1- La question du renouvellement de l’ALENA et sous quelles conditions :

 Il est clair que nous n’aurions pas signé l’ALENA à l’époque et n’y adhérions toujours pas d’une façon inconditionnelle aujourd’hui, notamment en raison du problème des mécanismes de règlement des différends qui y sont incorporés et des autres problèmes mentionnés précédemment.

 Évidemment, nous pourrions être enthousiastes en faveur d’un renouvellement si les paramètres évoqués quant à un modèle de relations commerciales progressistes était rencontrés, mais nous sommes loin du compte.

 Cependant, considérant que L’ALENA, qui date de 1994, a déjà produit des effets intégrateurs, il nous semblerait préférable de procéder à une transition ordonnée vers un autre modèle, plutôt qu’une sortie abrupte dont nous menace Donald Trump.

 L’ALENA pourrait ainsi être prolongé pendant un certain temps afin d’organiser la transition vers un autre modèle et de préserver les emplois qui en dépendent pour l’immédiat dans les différentes région du Québec, à la condition que la gestion de l’offre et l’exception culturelle soient protégés. Un accord ne devrait toutefois pas être recherché à n’importe quel prix, quand on sait que les dispositions de l’OMC, et possiblement de l’ALE, pourraient toujours s’appliquer et que le FMI lui-même estime l’impact d’un non-renouvellement à 0,4% de PIB.
 Ceci dit, quoi qu’il arrive, la position de QS est claire : Nous devrons ultimement sortir de l’ALENA actuel.

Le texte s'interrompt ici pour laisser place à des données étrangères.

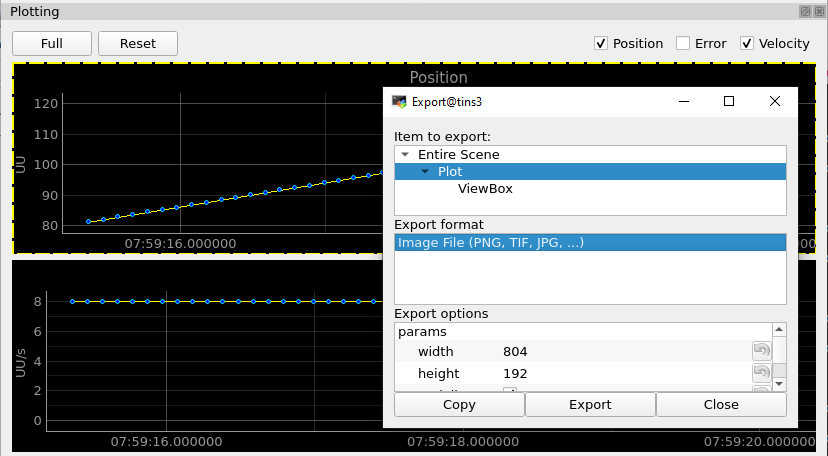Maximize the Export dialog window
Viewport: 828px width, 456px height.
[729, 101]
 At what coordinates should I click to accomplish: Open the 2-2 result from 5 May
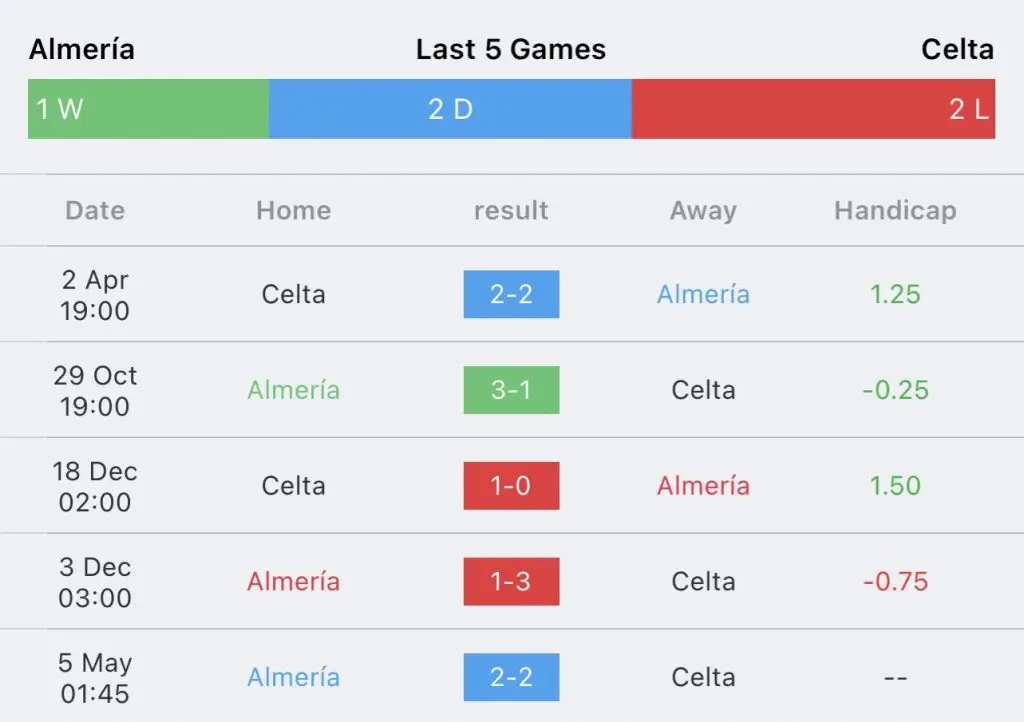coord(511,677)
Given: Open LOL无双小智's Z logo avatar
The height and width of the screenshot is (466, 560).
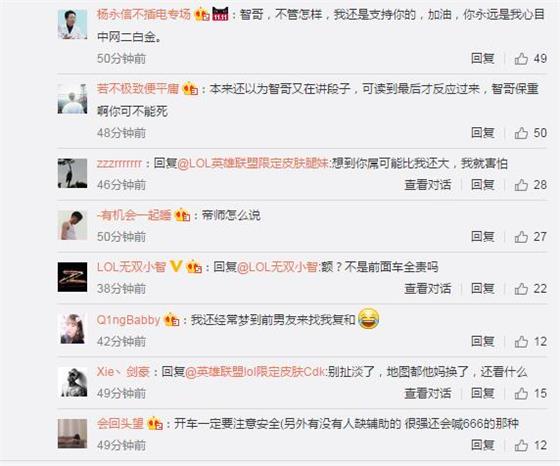Looking at the screenshot, I should click(72, 277).
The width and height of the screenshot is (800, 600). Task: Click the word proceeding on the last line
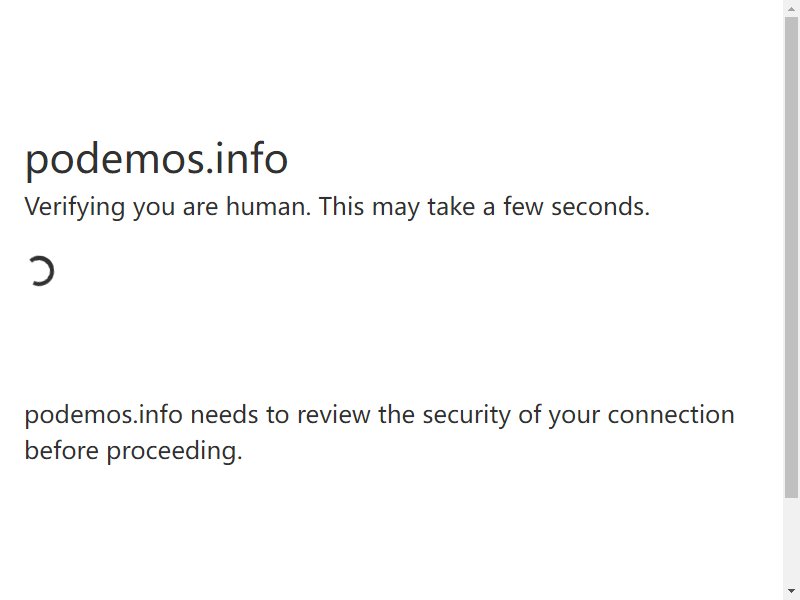pos(174,452)
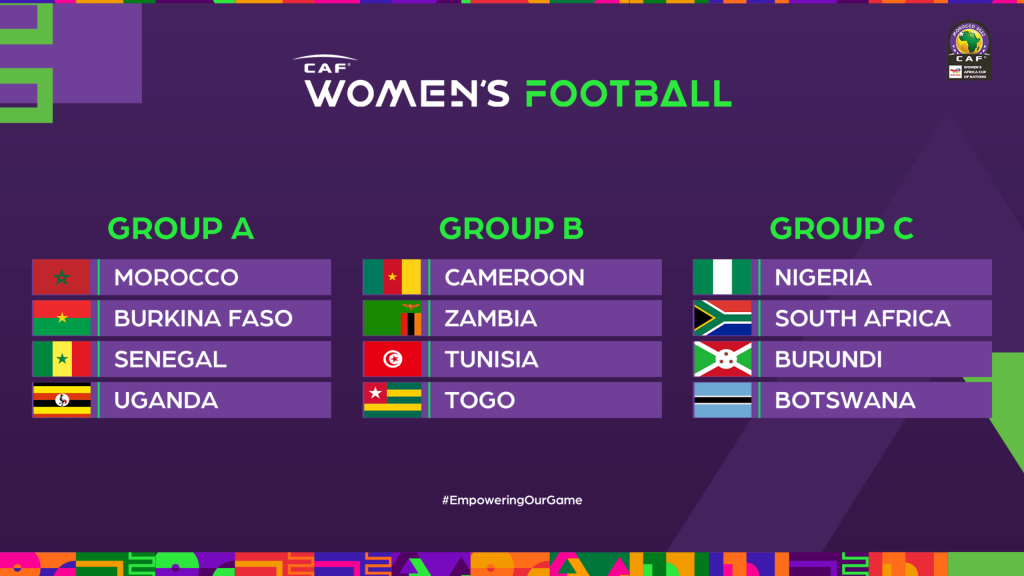Click the GROUP A heading

click(181, 229)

 Je regarde le temps qui passe vite et constate que je n’aurai pas le temps d’aborder correctement les autres questions dans ce segment, mais nous aurons possiblement l’occasion d’y revenir dans le cadre des échanges et sinon, comme je sens que j’ai devant moi un auditoire particulièrement perspicace, je crois que vous serez à même de tirer les inférences qui s’imposent en fonction des principes énoncés.

- En conclusion… :

• QS s’inscrit dans le courant de plus en plus vaste qui conteste le dogme de la pensée unique néolibérale qui semblait pouvoir imposer son hégémonie il n’y a pas si longtemps.
• QS ne s’oppose pas par principe aux échanges internationaux, qui peuvent apporter des bienfaits, à la conditions qu’ils soient bien encadrés.
• QS considère que le Québec ne sera jamais aussi bien servi qu’en portant sa propre voix dans les forums internationaux.
• QS est réaliste et conscient que même aux commandes de l’État du Québec indépendant, il y aura des limites à ce qu’il sera possible de réaliser seul face aux pouvoirs qui dominent l’économie mondiale.
• C’est pourquoi nous appelons de nos vœux l’élection, à travers la planète, de gouvernements partageant nos valeurs et orientations pour constituer avec nous un front commun des peuples libres, afin de réaliser cet autre monde possible, qui respecte les droits des nations, les droits individuels et collectifs, un monde qui se donne les moyens de combattre la pauvreté, les inégalités et la destruction de l’environnement, un monde solidaire.

 Je vous remercie de votre attention.